Dans une démarche de PGSSE, une évaluation et un contrôle des risques sont nécessaires. L’utilisation en autocontrôle de l’ATP-métrie permet de sécuriser le réseau. Les résultats sont obtenus en temps réel et permettent donc d’adapter les traitements aux variations de la ressource (changement de captage, contamination, pollution d’un élément de réseau, etc.) et s’étendent sur une large gamme de mesure (5 LOG). La méthode de culture selon la norme ISO 6222 ne peut rendre qu’un résultat compris dans une gamme de mesure beaucoup trop restreinte : entre 0 et 300 CFU/ml. Il est donc difficile de qualifier et piloter les différentes étapes de potabilisation à partir de cet indicateur. L’ATP-métrie quantitative permet de contrôler l’ensemble des types d’eaux d’un procédé de potabilisation, de la ressource à la mise en distribution, diminuant ainsi les non-conformités lors des contrôles réglementaires.

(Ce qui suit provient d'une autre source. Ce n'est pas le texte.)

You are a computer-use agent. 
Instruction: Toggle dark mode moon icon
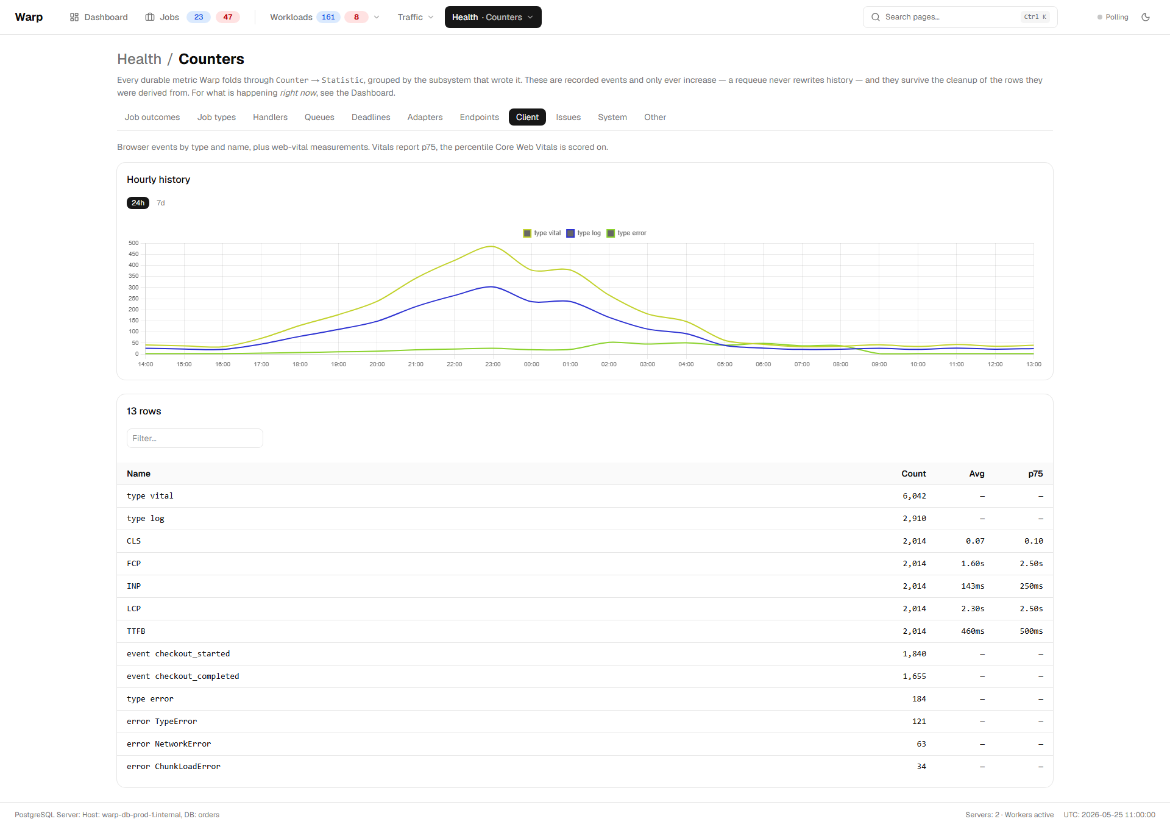click(1146, 17)
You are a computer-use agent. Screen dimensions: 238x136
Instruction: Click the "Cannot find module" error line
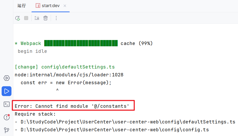coord(72,106)
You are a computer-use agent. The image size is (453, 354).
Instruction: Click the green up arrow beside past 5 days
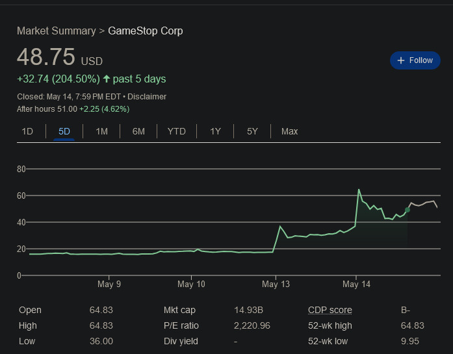(x=107, y=79)
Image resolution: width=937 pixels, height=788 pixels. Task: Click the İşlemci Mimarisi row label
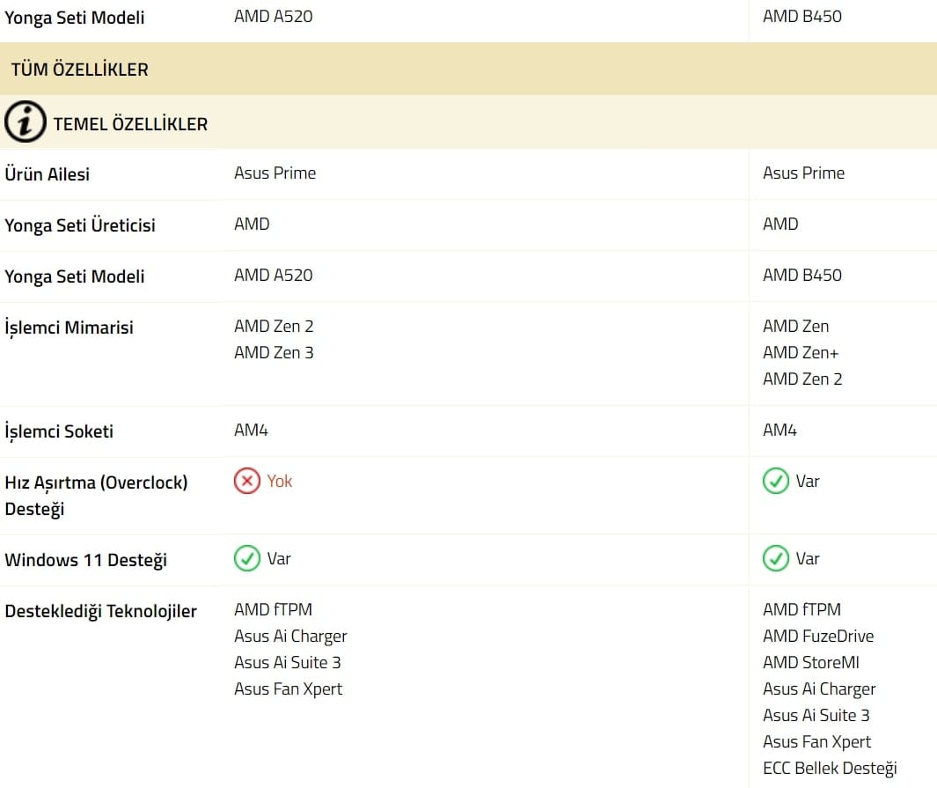tap(70, 328)
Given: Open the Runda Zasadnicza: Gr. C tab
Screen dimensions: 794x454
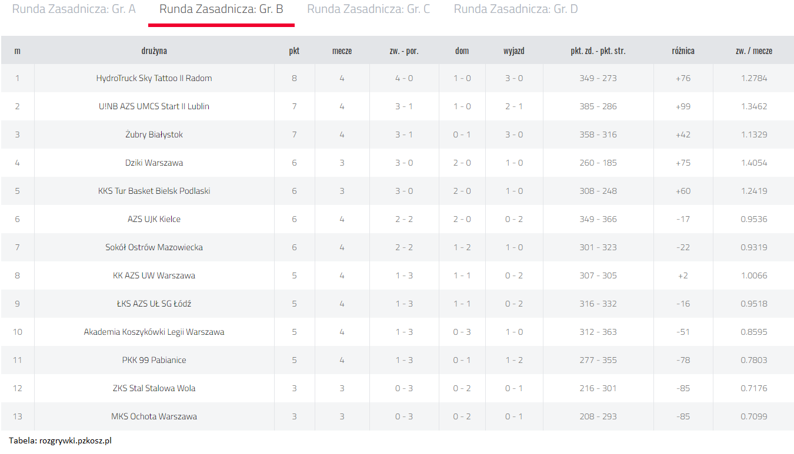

Focus sur un point stratégique de la filière : la surveillance des filtres à sable

Les filtres à sable constituent une étape majeure du procédé de potabilisation. Ils fixent la majorité des matières en suspension mais aussi une partie des microorganismes qui y sont associés. De ce fait, le processus de filtration va entraîner un colmatage du lit par les matières en suspension. À partir d'une certaine perte de charge et/ou d’une fréquence définie par l’exploitant, une phase de rétro-lavage se lancera automatiquement. Cependant, chargés en éléments organiques, les filtres à sable constituent un environnement propice au développement bactérien.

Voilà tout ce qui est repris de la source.